---------- Entries provided ----------

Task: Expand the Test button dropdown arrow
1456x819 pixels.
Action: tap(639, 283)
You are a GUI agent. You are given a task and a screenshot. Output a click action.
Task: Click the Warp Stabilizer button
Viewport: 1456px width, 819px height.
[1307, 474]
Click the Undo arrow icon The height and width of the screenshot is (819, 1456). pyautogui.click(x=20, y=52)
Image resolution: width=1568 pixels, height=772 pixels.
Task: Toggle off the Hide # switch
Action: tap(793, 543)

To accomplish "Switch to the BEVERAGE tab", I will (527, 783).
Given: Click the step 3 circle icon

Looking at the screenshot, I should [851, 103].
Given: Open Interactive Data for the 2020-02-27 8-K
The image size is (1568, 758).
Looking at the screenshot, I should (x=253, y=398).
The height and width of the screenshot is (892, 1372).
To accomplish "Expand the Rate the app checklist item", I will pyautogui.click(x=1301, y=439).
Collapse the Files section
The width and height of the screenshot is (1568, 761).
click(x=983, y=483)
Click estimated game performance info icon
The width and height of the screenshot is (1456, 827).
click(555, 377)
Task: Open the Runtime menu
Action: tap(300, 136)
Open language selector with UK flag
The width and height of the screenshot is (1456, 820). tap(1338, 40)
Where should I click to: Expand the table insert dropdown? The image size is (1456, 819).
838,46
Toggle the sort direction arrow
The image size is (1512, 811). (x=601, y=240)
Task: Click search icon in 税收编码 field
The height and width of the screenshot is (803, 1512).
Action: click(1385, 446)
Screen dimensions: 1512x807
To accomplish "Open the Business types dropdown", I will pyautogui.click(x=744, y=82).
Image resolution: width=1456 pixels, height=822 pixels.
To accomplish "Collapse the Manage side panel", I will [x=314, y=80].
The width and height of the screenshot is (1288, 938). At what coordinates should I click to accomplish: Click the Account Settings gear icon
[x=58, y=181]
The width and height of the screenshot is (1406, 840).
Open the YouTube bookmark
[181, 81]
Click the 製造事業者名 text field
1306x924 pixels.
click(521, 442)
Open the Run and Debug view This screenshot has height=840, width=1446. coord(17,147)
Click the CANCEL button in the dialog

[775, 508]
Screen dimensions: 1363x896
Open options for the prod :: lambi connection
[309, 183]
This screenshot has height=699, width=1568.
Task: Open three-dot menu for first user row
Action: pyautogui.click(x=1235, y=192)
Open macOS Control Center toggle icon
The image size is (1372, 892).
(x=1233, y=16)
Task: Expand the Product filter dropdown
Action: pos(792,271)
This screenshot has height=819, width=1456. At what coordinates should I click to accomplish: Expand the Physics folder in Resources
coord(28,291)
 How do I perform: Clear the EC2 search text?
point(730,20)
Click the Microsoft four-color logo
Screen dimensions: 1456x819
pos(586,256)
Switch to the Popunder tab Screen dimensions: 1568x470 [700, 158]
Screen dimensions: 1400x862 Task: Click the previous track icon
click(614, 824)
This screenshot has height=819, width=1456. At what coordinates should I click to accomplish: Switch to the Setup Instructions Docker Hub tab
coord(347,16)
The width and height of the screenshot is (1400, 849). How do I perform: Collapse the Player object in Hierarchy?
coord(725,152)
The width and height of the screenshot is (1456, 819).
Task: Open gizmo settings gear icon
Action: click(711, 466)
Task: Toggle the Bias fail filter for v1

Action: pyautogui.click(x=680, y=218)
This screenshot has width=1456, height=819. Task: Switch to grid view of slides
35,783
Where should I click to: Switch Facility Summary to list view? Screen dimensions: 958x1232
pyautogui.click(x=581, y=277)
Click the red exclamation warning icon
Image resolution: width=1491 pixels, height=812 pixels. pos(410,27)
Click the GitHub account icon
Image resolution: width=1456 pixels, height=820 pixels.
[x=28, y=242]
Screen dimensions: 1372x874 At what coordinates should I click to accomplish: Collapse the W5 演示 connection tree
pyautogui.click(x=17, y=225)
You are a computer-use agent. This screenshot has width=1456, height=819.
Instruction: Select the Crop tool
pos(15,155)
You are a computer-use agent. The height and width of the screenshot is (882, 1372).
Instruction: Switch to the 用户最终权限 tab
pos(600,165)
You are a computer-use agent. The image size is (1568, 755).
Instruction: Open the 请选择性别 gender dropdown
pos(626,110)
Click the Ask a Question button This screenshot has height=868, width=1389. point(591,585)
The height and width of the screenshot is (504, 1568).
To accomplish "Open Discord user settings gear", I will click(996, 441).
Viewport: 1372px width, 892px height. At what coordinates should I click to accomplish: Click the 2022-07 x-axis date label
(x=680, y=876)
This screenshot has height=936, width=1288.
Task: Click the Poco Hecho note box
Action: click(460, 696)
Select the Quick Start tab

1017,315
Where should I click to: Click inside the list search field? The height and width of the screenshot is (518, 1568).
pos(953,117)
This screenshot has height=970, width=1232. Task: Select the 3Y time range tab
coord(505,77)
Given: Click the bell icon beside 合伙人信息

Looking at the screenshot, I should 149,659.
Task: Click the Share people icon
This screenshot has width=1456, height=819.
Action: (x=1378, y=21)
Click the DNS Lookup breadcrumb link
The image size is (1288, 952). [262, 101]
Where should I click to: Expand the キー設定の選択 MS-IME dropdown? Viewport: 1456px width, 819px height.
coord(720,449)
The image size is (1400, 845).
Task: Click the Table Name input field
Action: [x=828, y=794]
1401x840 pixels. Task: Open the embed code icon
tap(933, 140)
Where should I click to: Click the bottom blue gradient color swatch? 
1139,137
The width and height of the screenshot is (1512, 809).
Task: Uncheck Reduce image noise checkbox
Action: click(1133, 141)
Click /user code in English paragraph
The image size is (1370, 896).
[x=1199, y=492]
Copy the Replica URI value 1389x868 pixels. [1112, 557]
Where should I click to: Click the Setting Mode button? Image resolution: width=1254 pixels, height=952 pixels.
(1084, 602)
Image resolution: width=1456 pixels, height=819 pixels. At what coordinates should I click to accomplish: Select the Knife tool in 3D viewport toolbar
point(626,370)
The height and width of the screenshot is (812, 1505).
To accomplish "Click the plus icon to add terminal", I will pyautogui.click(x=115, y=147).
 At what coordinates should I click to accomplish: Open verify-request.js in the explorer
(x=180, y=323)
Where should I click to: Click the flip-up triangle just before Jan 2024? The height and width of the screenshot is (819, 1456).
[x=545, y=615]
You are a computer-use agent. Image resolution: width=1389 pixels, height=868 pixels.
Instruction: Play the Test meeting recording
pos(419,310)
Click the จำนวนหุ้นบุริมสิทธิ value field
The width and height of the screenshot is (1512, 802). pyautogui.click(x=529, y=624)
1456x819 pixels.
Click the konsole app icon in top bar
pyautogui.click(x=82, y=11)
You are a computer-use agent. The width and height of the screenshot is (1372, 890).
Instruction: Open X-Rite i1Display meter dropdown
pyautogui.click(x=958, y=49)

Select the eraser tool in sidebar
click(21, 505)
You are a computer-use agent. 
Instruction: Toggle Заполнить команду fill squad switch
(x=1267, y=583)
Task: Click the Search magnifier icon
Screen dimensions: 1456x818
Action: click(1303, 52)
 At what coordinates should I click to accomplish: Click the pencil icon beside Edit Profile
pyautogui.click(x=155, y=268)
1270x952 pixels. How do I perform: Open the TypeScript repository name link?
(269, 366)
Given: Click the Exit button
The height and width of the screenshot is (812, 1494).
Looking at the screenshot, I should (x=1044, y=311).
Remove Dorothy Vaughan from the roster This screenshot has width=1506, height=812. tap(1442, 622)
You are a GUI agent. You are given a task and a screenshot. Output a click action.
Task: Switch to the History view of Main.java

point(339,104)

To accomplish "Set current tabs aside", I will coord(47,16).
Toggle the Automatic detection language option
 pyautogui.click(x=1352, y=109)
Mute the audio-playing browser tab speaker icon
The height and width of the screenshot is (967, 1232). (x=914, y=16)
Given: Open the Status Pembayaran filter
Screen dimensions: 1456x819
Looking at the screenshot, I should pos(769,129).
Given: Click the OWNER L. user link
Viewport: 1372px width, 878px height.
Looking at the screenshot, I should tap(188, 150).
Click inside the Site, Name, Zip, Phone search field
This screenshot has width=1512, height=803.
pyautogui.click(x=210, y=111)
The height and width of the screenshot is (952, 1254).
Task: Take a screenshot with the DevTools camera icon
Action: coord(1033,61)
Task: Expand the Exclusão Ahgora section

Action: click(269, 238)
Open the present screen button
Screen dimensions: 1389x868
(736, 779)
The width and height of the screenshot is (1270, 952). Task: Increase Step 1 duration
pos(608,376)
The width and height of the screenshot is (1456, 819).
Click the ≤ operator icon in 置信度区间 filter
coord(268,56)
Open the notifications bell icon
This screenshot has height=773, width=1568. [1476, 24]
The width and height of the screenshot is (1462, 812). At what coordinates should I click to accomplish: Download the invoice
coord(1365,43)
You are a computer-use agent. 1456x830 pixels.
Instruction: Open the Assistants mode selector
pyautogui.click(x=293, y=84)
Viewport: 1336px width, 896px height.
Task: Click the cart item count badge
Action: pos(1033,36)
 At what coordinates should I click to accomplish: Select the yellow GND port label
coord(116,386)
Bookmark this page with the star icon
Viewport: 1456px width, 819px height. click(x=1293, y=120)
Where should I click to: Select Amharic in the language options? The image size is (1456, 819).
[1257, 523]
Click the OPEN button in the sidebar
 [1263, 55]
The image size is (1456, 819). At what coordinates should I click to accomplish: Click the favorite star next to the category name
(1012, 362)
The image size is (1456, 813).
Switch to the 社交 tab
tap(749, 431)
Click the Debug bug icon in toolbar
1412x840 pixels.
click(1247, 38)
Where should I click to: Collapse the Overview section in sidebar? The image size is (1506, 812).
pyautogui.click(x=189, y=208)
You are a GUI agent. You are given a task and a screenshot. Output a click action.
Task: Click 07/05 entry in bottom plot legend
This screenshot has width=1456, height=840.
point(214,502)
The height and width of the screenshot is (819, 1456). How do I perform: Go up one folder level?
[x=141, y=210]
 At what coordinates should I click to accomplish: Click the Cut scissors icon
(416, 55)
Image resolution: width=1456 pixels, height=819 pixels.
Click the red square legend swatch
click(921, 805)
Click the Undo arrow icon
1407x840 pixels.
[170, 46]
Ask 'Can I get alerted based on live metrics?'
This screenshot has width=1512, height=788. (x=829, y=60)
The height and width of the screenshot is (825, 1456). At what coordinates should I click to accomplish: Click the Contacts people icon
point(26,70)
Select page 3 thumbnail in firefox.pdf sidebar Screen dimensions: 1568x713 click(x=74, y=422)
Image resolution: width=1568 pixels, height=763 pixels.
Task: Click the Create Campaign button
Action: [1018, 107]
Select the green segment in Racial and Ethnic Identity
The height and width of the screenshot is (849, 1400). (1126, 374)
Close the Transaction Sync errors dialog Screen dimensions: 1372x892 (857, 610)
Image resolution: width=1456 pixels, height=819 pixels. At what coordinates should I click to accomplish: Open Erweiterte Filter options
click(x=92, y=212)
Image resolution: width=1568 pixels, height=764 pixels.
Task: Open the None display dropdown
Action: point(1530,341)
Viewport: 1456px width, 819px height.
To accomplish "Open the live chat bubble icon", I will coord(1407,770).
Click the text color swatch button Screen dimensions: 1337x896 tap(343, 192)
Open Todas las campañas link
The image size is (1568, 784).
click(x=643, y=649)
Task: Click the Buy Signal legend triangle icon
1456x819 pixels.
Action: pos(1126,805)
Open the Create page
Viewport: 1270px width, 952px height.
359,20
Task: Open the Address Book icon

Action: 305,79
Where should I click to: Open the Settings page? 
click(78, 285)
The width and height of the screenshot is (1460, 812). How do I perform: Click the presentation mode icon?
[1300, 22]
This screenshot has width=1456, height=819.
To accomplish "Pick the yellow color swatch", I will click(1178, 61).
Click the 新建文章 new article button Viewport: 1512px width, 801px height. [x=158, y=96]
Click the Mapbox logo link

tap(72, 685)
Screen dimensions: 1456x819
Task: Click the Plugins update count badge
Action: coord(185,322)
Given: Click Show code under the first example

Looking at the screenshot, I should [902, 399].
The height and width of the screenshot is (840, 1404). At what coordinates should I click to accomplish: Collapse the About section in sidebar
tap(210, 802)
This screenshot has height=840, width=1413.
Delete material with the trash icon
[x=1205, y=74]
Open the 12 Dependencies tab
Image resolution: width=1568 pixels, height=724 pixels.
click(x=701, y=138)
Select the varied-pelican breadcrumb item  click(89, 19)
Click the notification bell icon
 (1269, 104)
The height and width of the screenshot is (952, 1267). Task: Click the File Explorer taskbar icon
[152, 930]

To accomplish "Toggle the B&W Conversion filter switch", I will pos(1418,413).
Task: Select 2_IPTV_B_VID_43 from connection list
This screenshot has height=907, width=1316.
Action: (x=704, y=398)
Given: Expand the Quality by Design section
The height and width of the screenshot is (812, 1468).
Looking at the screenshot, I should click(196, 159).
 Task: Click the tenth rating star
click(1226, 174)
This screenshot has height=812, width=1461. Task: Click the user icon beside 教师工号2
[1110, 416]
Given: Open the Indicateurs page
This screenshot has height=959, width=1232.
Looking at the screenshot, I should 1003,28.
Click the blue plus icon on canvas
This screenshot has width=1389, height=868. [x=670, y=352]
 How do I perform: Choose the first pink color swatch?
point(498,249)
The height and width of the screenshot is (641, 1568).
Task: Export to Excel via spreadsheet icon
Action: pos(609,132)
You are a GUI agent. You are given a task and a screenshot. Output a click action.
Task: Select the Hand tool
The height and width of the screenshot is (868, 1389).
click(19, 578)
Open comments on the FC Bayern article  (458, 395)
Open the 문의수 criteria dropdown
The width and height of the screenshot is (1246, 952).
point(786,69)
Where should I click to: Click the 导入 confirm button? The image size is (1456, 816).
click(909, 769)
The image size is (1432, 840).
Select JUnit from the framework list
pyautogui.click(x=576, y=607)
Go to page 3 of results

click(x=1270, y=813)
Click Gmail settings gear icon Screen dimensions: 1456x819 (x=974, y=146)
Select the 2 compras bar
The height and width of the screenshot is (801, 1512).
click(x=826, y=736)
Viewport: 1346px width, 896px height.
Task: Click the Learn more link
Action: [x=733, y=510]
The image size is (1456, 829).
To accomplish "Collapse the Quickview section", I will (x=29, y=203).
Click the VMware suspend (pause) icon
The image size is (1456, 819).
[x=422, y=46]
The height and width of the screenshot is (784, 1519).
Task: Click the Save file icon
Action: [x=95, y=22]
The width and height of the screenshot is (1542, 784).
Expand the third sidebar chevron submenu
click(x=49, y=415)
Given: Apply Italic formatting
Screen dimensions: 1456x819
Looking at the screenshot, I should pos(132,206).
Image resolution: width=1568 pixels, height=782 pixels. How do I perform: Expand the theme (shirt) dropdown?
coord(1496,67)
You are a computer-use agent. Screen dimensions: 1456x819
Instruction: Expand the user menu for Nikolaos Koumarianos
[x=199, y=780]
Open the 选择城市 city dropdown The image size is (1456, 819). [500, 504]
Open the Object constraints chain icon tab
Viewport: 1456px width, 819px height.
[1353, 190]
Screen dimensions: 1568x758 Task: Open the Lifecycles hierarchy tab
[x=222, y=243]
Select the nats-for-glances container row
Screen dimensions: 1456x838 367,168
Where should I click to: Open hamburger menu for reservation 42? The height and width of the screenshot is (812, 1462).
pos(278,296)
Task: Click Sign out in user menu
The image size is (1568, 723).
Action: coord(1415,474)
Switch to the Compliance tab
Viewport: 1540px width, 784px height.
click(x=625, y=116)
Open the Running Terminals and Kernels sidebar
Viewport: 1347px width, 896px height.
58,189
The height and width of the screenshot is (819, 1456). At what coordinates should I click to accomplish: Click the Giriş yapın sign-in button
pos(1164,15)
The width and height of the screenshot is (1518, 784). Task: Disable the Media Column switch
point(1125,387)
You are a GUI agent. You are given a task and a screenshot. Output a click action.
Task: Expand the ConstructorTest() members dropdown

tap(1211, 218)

----------

▸ Problem requirements:
Scan the data for the word "Debug" and copy every line where it shows up.

▸ Task output:
Open the Run and Debug view This screenshot has height=840, width=1446. coord(17,147)
Click the Debug bug icon in toolbar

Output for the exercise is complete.